La tempête oubliée des Thermopyles
Ci-dessus : cette carte — que l’on doit à la souris d’Éric Gaba — nous montre la campagne des Thermopyles. En bleu OTAN, les Grecs ; en rouge Pacte de Varsovie, les Perses. Le lecteur doté d’une bonne vue remarquera le trajet tremblotant de l’escadre perse dont le destin fut brutalement interrompu sur la côte orientale de l’Eubée.
De la bataille des Thermopyles, notre mémoire collective a tout oublié ou presque, le sacrifice des Trois-Cents Spartiates de Léonidas mis à part. Or ce combat désespéré, livré par les Grecs pour gagner un temps précieux, fut mené — trois jours durant — sur terre et sur mer.
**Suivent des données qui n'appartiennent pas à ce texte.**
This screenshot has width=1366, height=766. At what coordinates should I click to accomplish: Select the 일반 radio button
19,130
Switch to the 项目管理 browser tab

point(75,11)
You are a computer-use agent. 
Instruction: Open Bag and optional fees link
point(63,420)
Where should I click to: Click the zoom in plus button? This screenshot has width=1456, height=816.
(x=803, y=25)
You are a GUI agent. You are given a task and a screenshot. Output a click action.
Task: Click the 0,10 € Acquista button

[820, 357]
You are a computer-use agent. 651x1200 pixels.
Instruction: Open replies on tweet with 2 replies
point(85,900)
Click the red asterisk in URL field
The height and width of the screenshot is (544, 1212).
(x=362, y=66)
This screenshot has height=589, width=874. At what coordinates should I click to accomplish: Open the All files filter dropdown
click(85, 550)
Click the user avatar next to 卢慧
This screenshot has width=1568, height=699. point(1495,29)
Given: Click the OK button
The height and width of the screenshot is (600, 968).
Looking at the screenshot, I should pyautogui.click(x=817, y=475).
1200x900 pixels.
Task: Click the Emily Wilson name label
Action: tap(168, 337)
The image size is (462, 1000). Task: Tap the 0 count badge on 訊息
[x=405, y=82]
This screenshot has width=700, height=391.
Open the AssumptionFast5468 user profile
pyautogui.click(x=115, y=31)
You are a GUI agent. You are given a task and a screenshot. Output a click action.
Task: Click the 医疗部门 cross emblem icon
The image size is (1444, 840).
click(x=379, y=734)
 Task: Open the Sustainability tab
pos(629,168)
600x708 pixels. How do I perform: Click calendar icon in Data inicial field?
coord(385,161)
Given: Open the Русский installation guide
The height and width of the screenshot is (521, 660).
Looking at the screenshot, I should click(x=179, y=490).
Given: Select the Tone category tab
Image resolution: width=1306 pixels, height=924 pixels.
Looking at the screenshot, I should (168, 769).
Commençons par la question des effectifs, sur lesquels nous renseignent Hérodote et Diodore — Diodore, j’adore ! Selon ces deux historiens, la petite armée grecque commandée par l’Agiade susdit, Léonidas Ier, aurait été forte de 6 000 à 7 000 hommes, parmi lesquels on trouvait — outre les Spartiates — des Lacédémoniens (eh non, ce n’est pas la même chose), mais aussi des Thespiens, des Thébains, des Locriens, des Phocidiens…
Trois jours durant, ces hommes combattirent courageusement, jusqu’à ce qu’Éphialtès de Trachis révèle aux Perses l’existence d’un sentier de montagne permettant de tourner la position des Grecs. C’est alors que Léonidas et les Spartiates décidèrent de se sacrifier pour protéger la retraite de l’armée grecque. Cela dit, 1 000 à 1 500 hoplites se joignirent à eux, dont les Thespiens — ils étaient sept cents —, qui représentaient l’essentiel du corps civique de leur cité.
Et pendant que les hoplites ferraillaient sur le plancher des chèvres — les vaches étaient rares en Grèce —, une flotte de près de 300 trières bataillait autour de l’Artémision pour protéger les flancs de l’armée de Léonidas. Sans l’engagement de la flotte grecque coalisée, les Perses — qui n’étaient point sots — auraient pu débarquer des troupes dans le dos des Grecs.
À propos de manœuvre de contournement, les Perses avaient expédié une puissante escadre pour attaquer la flotte grecque à revers en contournant l’Eubée. Il faut croire que Poséidon — ou le hasard — était du côté des Grecs, car une violente tempête anéantit l’essentiel de cette escadre, les Athéniens poursuivant et coulant les rescapés une fois le beau temps revenu.
Sans cette tempête providentielle, il y a fort à parier que la flotte grecque aurait été détruite à l’Artémision, défaite qui aurait rendu impossible la victoire de Salamine. Et donc la résistance des Grecs.
D’où l’on peut conclure que les Anciens n’avaient pas tout à fait tort en rendant un culte à la Fortune.